Emission Control: Australia’s most coal dependant state now halfway to achieving 2030 renewable energy target
Energy
Energy
Queensland may historically be Australia’s biggest coal producer, but the Palaszczuk Government has wasted no time in bucking the trend as the state inches closer to beating its own renewable-generated target of 50% by 2030.
The increase in renewable energy uptake has meant Queensland’s renewable energy supply has increased by more than 20% in just one year, and by more than 250% in eight years.
Energy minister Mick de Brenni says more than 25% of Queensland’s energy supply is currently powered by renewables with 22GW of new wind and solar, and another 12GW of batteries and pumped hydro projects earmarked for construction by 2035 as part of a$62bn investment plan over the next decade.
That plan includes the phased development of 12 renewable energy zones (REZs) across three regions, which aim to deliver the right mix of renewable energy technologies to the grid.
But Queensland’s emission reduction goals still pale in comparison to that of South Australia, which is aiming for net 100% renewables by 2030, and Victoria with its plans for 95% renewables by 2035.
According to the Clean Energy Regulator, the Sunshine State started out as the largest polluter in the country, so while the percentage reduction change is lower than its peers, the overall impact is still significant and probably not all that far away from other states.

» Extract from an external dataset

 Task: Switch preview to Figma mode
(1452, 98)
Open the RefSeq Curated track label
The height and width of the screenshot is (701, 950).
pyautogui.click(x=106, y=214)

De Brenni is convinced once renewables dominate the wholesale electricity market, Australia will see long term reductions in wholesale power prices, with the CSIRO’s most recent GenCost Report reaffirming that renewables are the cheapest form of energy.
But there’s an interesting debate playing out with some commentators claiming that the report only shows that wind and solar are the cheapest option because they do not include the cost of transmission lines, storage and other firming requirements.

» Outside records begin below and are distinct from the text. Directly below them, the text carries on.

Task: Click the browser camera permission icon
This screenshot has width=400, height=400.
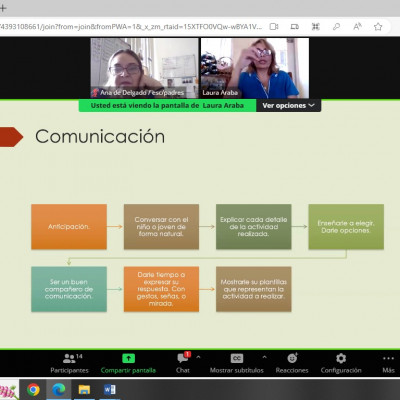Action: click(274, 27)
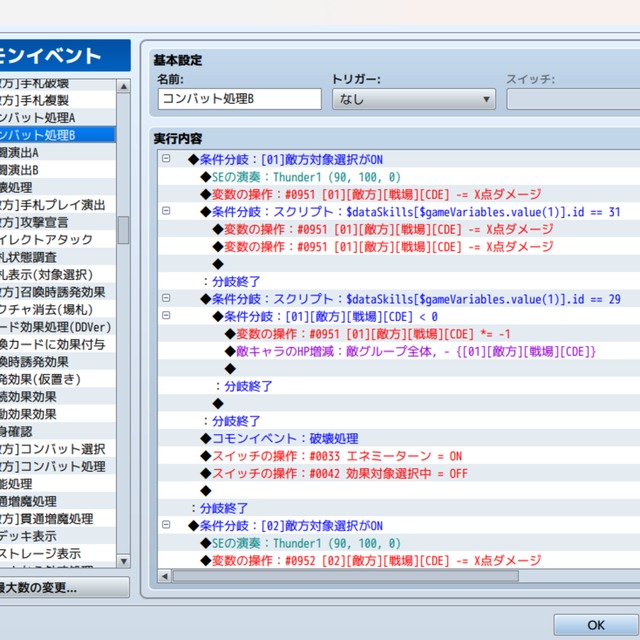The height and width of the screenshot is (640, 640).
Task: Collapse the [02]敵方対象選択がON branch
Action: pos(166,525)
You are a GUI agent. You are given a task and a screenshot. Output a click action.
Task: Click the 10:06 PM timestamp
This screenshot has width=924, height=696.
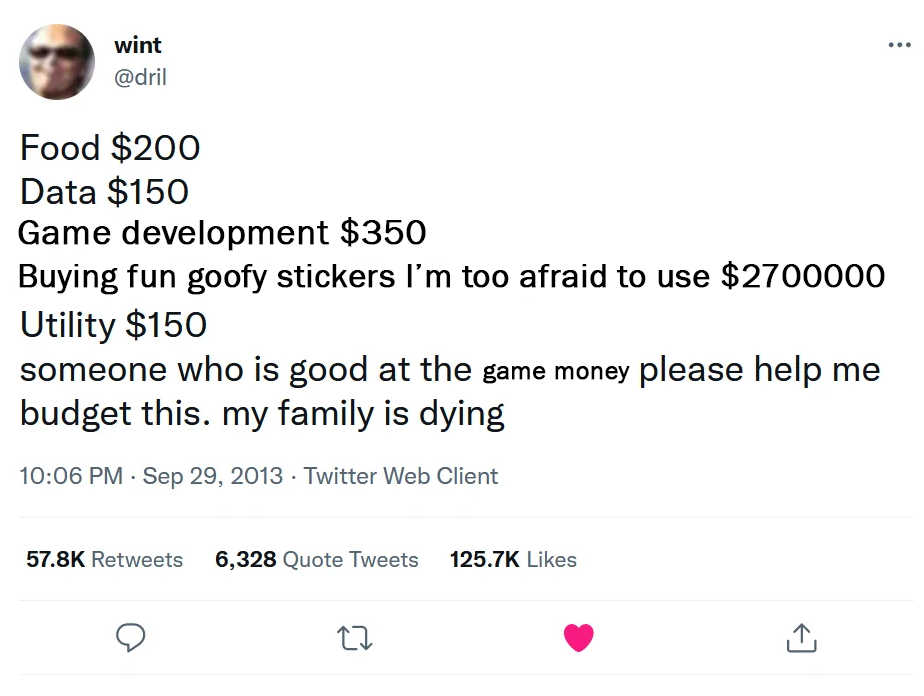pyautogui.click(x=70, y=476)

They also claim that this is backed by CSIRO chief energy economist Paul Graham as saying that all existing generation, storage and transmission capacity up to 2030 is treated as sunk costs as they are not relevant to new builds and that the cumulative costs of all investments are addressed under the AEMO’s Integrated System Plan (ISP).
However, the same commentators pointed out that ISP does not appear to include an estimate of the cumulative costs of renewable energy investments either, a claim that the AEMO has vehemently denied.
The energy agency noted in a statement that its ISP is a ‘whole of system’ based on rigorous economic modelling and engineering analysis that models all costs including generation, storage and transmission.
It reiterated that new renewables with new transmission – firmed with hydro, batteries and gas – is the lowest cost way to supply electricity to Australian homes and businesses as coal-fired generation is retired.
While Queensland charges ahead with renewables, every little contribution helps with companies across Australia playing their part in reducing emissions.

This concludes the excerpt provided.